A4小説「競馬日和」

 西宮北口駅に先に到着したのは三ノ宮方面からやってきた関の方だった。関は並んでいるカプセルトイの販売機を一通り見てから宝塚方面行のホームへと下り、待ち合わせ場所だったコンビニの前で待機し行き交う人々を眺めていた。
 ほどなくして梅田方面から杉本がやってき、関と合流した。二人の目的は阪神競馬場でのレース観戦で、この日は最終レースが終わるまでそこで過ごす予定だった。
 関と杉本は小学校からの同級生で、高校まで同じ学校に通った。中学までは話もあまりしてこなかったが、高校の時に同じゲームに熱中し情報交換などをしているうちにすっかり仲が良くなった。そのゲームというのが競走馬を育成するシミュレーションゲームで、二人とも本物の競馬にも興味を持つようになった。高校・大学を卒業し、それぞれ兵庫と大阪で就職をしたが、競馬への関心が冷めることはなく、大きいレースがあれば競馬場で観戦するようにしていた。
 関と杉本が初めて競馬場を訪れたのは高校生の時だった。未成年だったので勝馬投票券と呼ばれるいわゆる馬券を買うことはできなかったが、レースに向けてピカピカに仕上げられた綺麗なサラブレッドを目の前で見ることができたことにとても感動した。また、芝生広場や噴水もあり、家族連れもたくさん来ていたことから競馬場のイメージが一変したのもその時だった。
 仁川駅では大勢の人が下車し、ほとんどの人が同じ場所を目指して歩いていく。入場券を買って門をくぐるとテーマパークに来たのと同じような感覚になる。少し歩くとパドックが見え、次のレースに出走する競走馬が周回しているところだった。
 この日のメインレースは伝統のある長距離戦で、競走馬たちは3,000mを走るというスタミナ勝負のレースだった。一般的に競走馬は胴が長い方が長距離適性があり、短く詰まっていれば短距離適性があると言われている。関は当然そういった点も考慮しながら予想をし「胴の長い馬、胴の長い馬…。」と心の中で呟きながらパドックを注視していた。スタミナといえば中学時代の野球部の練習試合で、めちゃくちゃスタミナのある投手と対戦したことがあった。中盤からまた球速が早くなるその投手は、まるで双子が交代しながら投げているようだった。
 結局、関は過去の戦績や舞台適性を考えながらも、パッと見て胴の長い馬を本命に推すことにし、その馬から馬連で流すことにした。
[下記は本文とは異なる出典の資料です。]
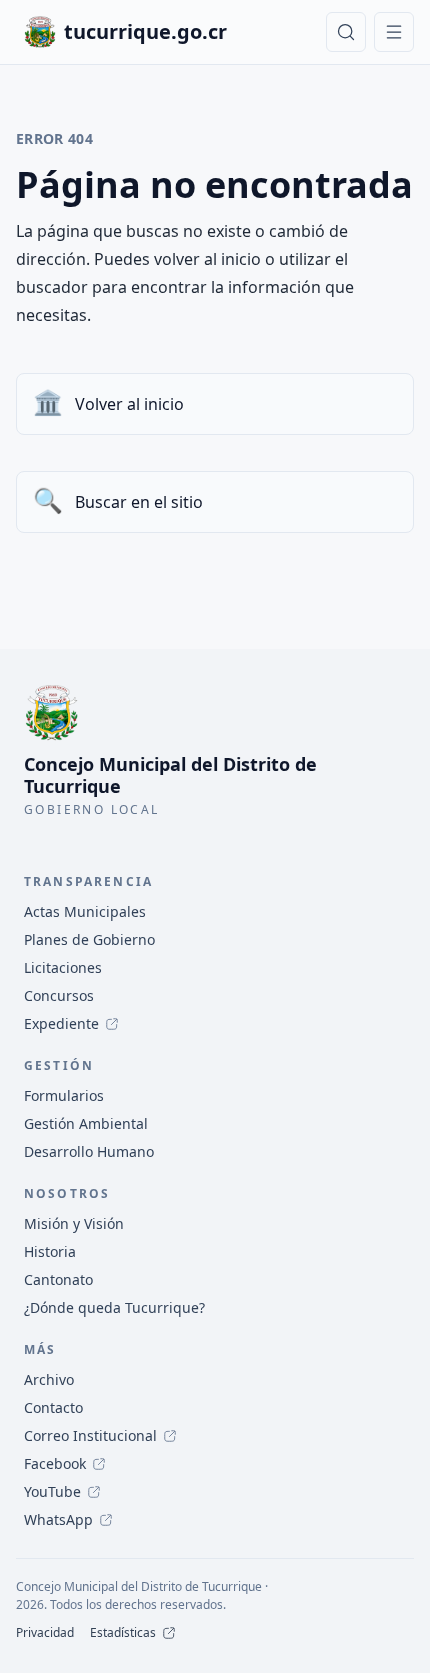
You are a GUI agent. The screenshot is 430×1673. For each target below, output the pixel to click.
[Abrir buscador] (346, 32)
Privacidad (45, 1633)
普段ならそんな買い方はしないのだが、今回は何故かその馬が気になった。その馬はどう見ても胴が長く見えた。2度見してしまうほど長かった。親近感も湧いていた。「2着までに来いよ!」と買った馬券に念を込めた。
 結果、胴が長いというだけで選んだ馬は大健闘し3着に食い込んだ。しかも2着馬とはハナ差というほんの数センチメートルの着差だった。「9番人気で3着だったんだから立派じゃないか。」と杉本には慰められたが、ハナ差でも負けは負けで、関は相当に悔しかった。そのレースは大荒れで、当たっていれば相当な金額になっていたということも、関の落ち込みを後押しした。
 そのレース以降、関はパドックで鼻の長い馬を探すようになった。